There’s an old Chinese proverb that tries to poeticize the complete and utter agony of losing a lover: If you love something set it free. If it comes back to you, it’s yours. If it doesn’t, it never was. Come again? Whoever wrote this has obviously never spent the night alone with a box of tissues and a tub of bon bons watching The Way We Were for the ninetieth time.
“Breaking up is hard to do…” – another proverb, this one by Neil Sedaka, circa 1962 – doesn’t begin to do this trauma justice. It’s right there below death and taxes on list of things we all face, but that doesn’t mitigate the lengths to which we will go to get past the pain. Once the tissues are gone and the bon bons have made you nauseous, there comes a moment when a radical and dangerous notion crosses our minds, and at first it seems so logical, so wondrous: why I don’t I just try to get him (or her) back?
Welcome to the most vicious of all cycles where love is concerned. It matters not who dumped who, or for what reasons. Logic has no bearing when it comes to considering desperate measures in desperate times. Because the key word here is desperate, and like Michael Jackson with his head on fire, the desperate do whatever it takes.
And that’s the problem.
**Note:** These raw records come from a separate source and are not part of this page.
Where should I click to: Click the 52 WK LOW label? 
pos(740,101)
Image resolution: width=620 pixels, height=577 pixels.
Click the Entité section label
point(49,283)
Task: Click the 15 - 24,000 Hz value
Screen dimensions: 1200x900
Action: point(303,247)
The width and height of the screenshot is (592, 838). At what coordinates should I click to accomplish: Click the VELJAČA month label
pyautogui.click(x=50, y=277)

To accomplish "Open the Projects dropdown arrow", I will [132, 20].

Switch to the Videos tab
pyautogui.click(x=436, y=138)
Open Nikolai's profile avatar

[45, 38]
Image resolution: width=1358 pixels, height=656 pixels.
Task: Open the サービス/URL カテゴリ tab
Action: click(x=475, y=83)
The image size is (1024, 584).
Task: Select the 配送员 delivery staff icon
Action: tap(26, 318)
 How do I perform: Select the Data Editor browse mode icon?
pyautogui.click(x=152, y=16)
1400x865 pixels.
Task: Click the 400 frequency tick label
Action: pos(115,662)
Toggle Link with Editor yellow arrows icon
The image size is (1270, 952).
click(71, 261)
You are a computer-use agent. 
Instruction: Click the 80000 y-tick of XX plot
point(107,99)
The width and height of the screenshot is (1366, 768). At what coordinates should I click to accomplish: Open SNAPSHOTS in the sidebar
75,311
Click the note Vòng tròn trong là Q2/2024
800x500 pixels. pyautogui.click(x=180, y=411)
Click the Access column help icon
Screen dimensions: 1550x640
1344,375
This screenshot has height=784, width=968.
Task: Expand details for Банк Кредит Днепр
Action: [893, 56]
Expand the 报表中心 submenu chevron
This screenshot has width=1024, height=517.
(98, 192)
Reconciliation might be the perfect quick fix, but in many cases it actually fixes nothing at all unless planned under the tutelage of Dr. Phil or at least your target’s best friend. So heed the accumulated wisdom of centuries and stop right there.
Don’t do it. At least not right away. The kindest, most loving thing you can do for yourself – and for your departed lover – is to allow time to do its work. Nothing about your emotions or your intellect, which have suddenly swapped places in the front seat of your existence, is operating on all cylinders. Reason, pride, patience, forgiveness… all are foreign concepts when your heart has been shredded and flushed.
In the midst of your long dark night one truth endures: whatever made your relationship implode is still there, and you risk much by crawling out from under the bus. Take care of yourself first, lean on friends, spend the money to get counseling if you must, but approach our ex-love with great care. At least until the two of you bottom out on the issue of who should apologize to who, and the checklist of things that need to change has aged like a fine cabernet, only later to be allowed to breath before bringing it to your lips.
Remember, the saying says… it will come back to you… not, you’ll crawl through cut glass for another shot. Trust that things will soon look and feel different, and only then can you begin to pick up the pieces and begin to rebuild your life. Even if that means you intend to go back in, at least now you’ll have a shot at it working.